Paradise Almost Lost

It started with a tiny crystal starfish.

Trouble follows me around just to see how agitated I’ll get, I’m sure of it.

See, here’s the thing. John and I got a little too big for our britches.

We booked a once-in-a-lifetime seven day cruise to Alaska and decided to do it up right.

So, we booked a penthouse suite in “The Haven” section of the ship where only the privileged few are allowed to be. None out of the unwashed masses allowed, uh, uh.

One has to have special key card to use The Haven section and its included amenities, like:

  • a private bar that also serves appetizers,
  • a restaurant,
  • a lounge,
  • an observation lounge with comfortable seats and rows of candies, petit fours and other pastries, and coffee, tea, and juice set out on the counter should you find yourself a bit peckish during your observations of the gorgeous sights of Alaska,
  • a (fully covered by a glass roof) swimming and lounging area with a hot tub, and,
  • our own concierge who found seats for us at sold-out shows, magically got us a table at fully booked restaurants, and helped me with my internet woes which saved me from having to wait in the always long internet cafe line to speak to the manager on duty.

================================

Things to do:
**a.** Answer these from the cruise story:
(i) How long was the cruise, and where did it go?
(ii) What is required to use The Haven section?
(iii) Which line did the concierge's help with internet problems spare the writer from?
**b.** In the cruise story, shorten the paragraph beginning "One has to have special key card," together with its bulleted amenities, into a brief list that keeps the main facts.
**c.** Write the next part of the cruise story, picking up after its final sentence.

Data excerpt:

================================

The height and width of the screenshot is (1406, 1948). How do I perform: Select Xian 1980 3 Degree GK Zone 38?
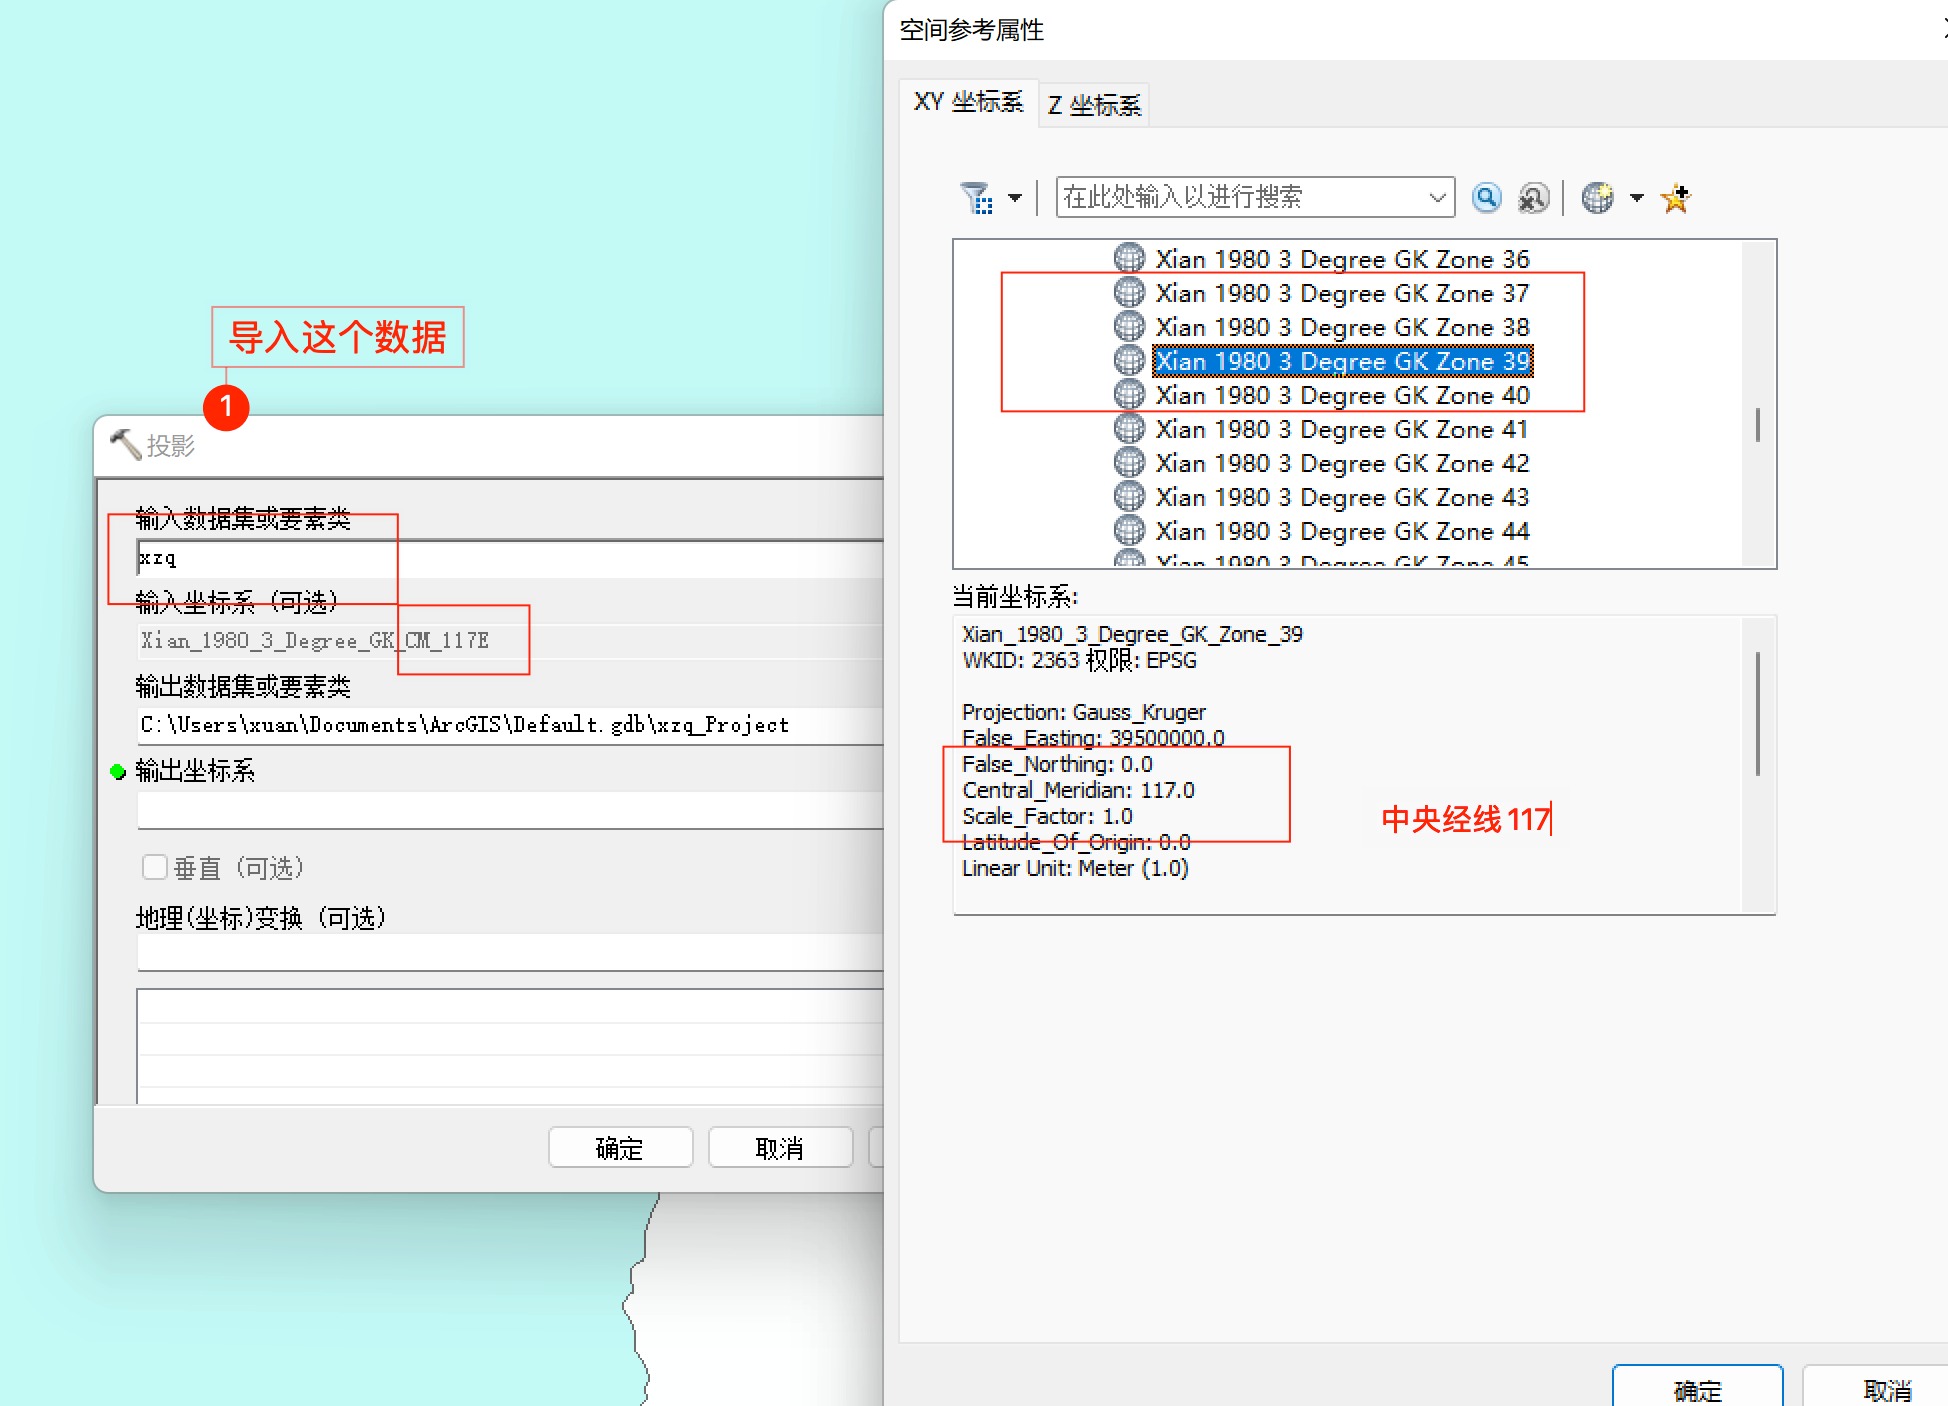click(1342, 327)
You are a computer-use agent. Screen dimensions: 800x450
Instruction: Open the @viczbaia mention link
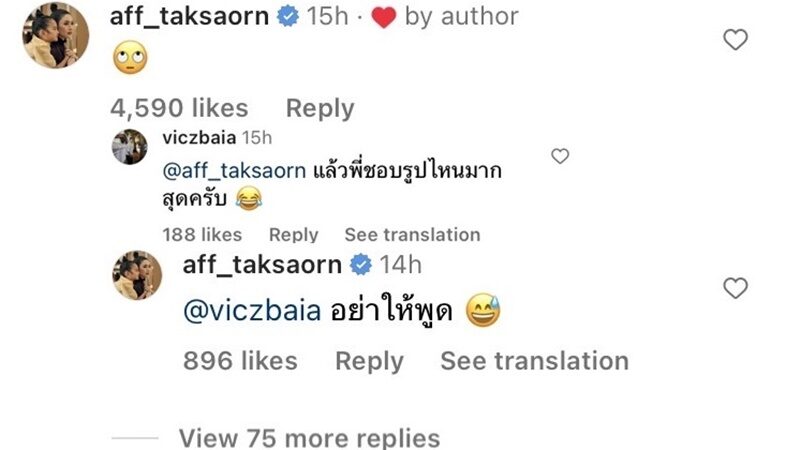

================================

Final answers:
**a.**
(i) Seven days, to Alaska.
(ii) A special key card.
(iii) The always-long internet cafe line to speak to the manager on duty.

**b.**
Access to The Haven requires a special key card and includes:
- a private bar serving appetizers
- a restaurant
- a lounge
- an observation lounge stocked with candies, pastries, coffee, tea, and juice
- a glass-roofed swimming and lounging area with a hot tub
- a personal concierge who found seats at sold-out shows, got tables at fully booked restaurants, and solved internet problems

**c.**
  • (Honestly, I did wait a few times thinking surely the manager of the internet cafe knew more about why my internet wasn’t working properly, or at all. Not so. I was greeted by a very uppity Gen-Xer who helped me not at all. I swear, he was rolling his eyes at me in his head every one of the three times he saw me in line. Well, I paid for the premium internet package, and was getting nothing or vveerrryy slow internet. He wouldn’t even check my settings to see if I’d messed anything up. He just made me feel frustrated AND stupid at the same time).
  • We even have a butler! Mansure brings us snacks every afternoon and will take care of anything that involves the room and get us anything we want. I’ve heard he’ll even iron and put your clothes away should that be your heart’s desire.
  • He doesn’t clean the room, though. That’s done twice a day by our room steward.

We’re aboard Norwegian’s newest ship-Joy. This is only her second outing, and the first one to Alaska.

Well, being too big for my britches, I decided to buy a pair of Swarovski crystal earrings to remember the cruise by. One is a tiny, crystal starfish, the other a tiny crystal, dangly crab.

First, I dropped the starfish and couldn’t find it, which made me go immediately into panic mode. I was sure I’d dropped it down the sink.

John found it on the floor, after which I promptly dropped the crab down the sink.

FML.

Then, I finished an entire blog post, not knowing that sometime during the night, I’d lost internet connectivity.

Two lines of that post were saved. It kept saying it was “saving to my browser.” Since I was blogging with my phone, I don’t know what that means. I still don’t.

Even the picture had disappeared.

It had taken me all night to write.

I went to our first expedition on zero hours of sleep since I had been struggling with the tech, thinking it was something I had done wrong, and was trying to fix all night.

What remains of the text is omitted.